December 20, 2013

Judgey Eyes

Having a son who doesn’t talk puts a big target on my back. Cooper is different and yet he looks like a completely adorable, average boy. And in most cases he is. You would never know by looking at him that he doesn’t say any words. There are a lot of situations where people stare at us. For example, Cooper does a lot of high picture ‘talking’ in all vowels. Often, it is very loud. If we are at Target or wherever he will point and ‘talk’ away. Usually, he will get progressively louder and more animated because we don’t understand what he is saying. People stare. It’s heartbreaking. And I get mad. Mad at Cooper for doing it, made at myself for getting mad and mad at the A-hole staring at us.

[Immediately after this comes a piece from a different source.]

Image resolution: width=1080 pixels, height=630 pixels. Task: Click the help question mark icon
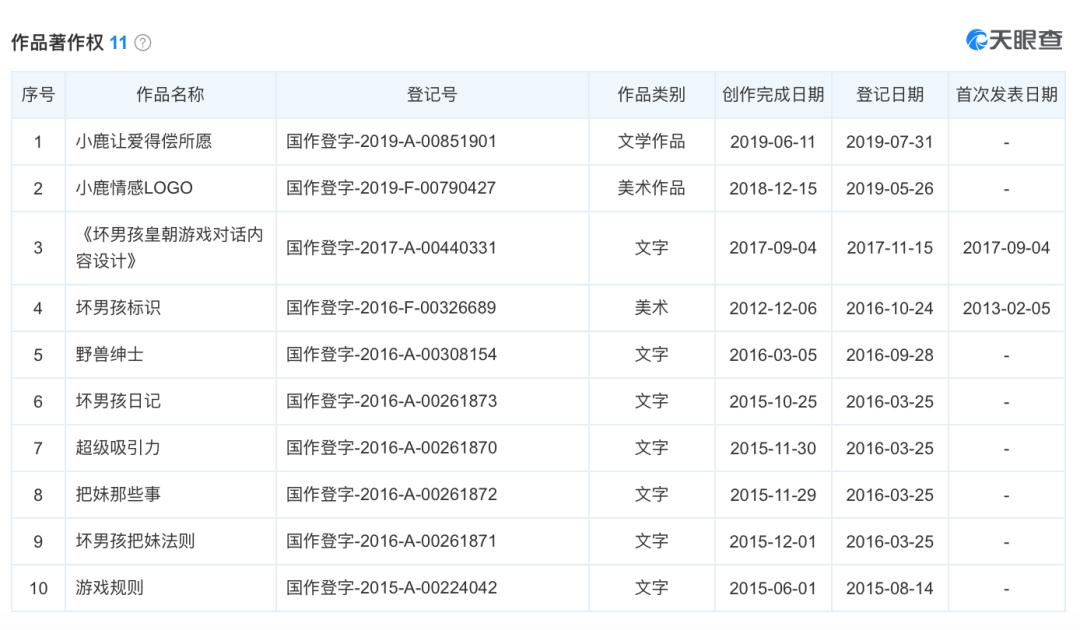(x=143, y=43)
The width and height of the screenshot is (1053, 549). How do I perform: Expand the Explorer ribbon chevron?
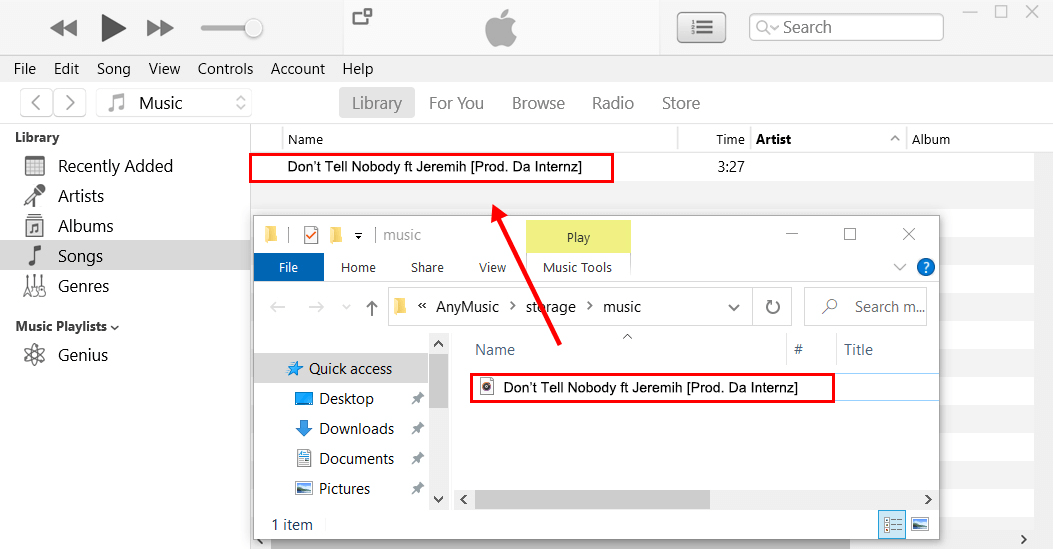click(898, 267)
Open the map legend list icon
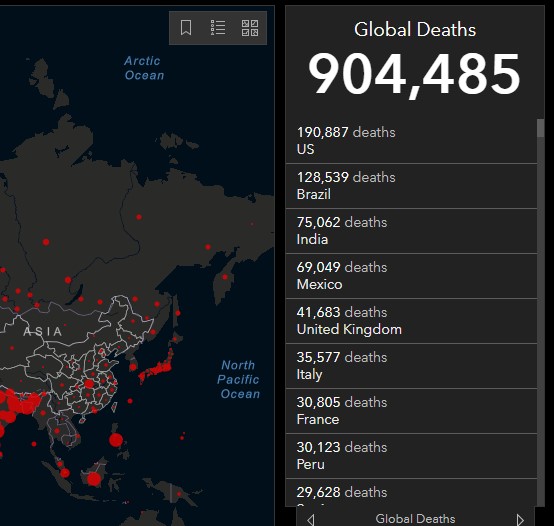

I feel that there are 3 reasons why people stare at us when Cooper is have a meltdown (I am sure other moms can relate):

1. They are judging us.

Judging our parenting. Judging me. Judging Cooper. Judging the bag of cookies I am ripping open and giving him just so we can get out of the store. Thanking God they are not dealing with my son. What they don’t know is he can’t talk. He can’t tell me what he wants or why he is mad or frustrated. They don’t know that my husband and I are so worn down sometimes we could just give up and that their stares are crushing to us.

2. They can relate.

All toddlers have meltdowns and tantrums. It’s not just my son. I always make sure to give a nice smile to a fellow mom when they are encountering the dreaded tantrum or whatever. We’ve all been there.

3. They feel bad for me.

This is the worst one for me. I don’t want people to feel bad for me. It’s humiliating. If Cooper acts out in the waiting room at his speech therapy appointments people stare at me and I feel 2 inches big. The receptionist ALWAYS stares at me and it makes me insane. Jamie said I should call her out but that is so not me.

Having a son like Cooper has changed me in so many ways. Too many to list! But I will tell you that it has made me aware of children and their behaviors. And what it is doing to the moms and dads. My heart breaks for them because I know all to well what they are going through.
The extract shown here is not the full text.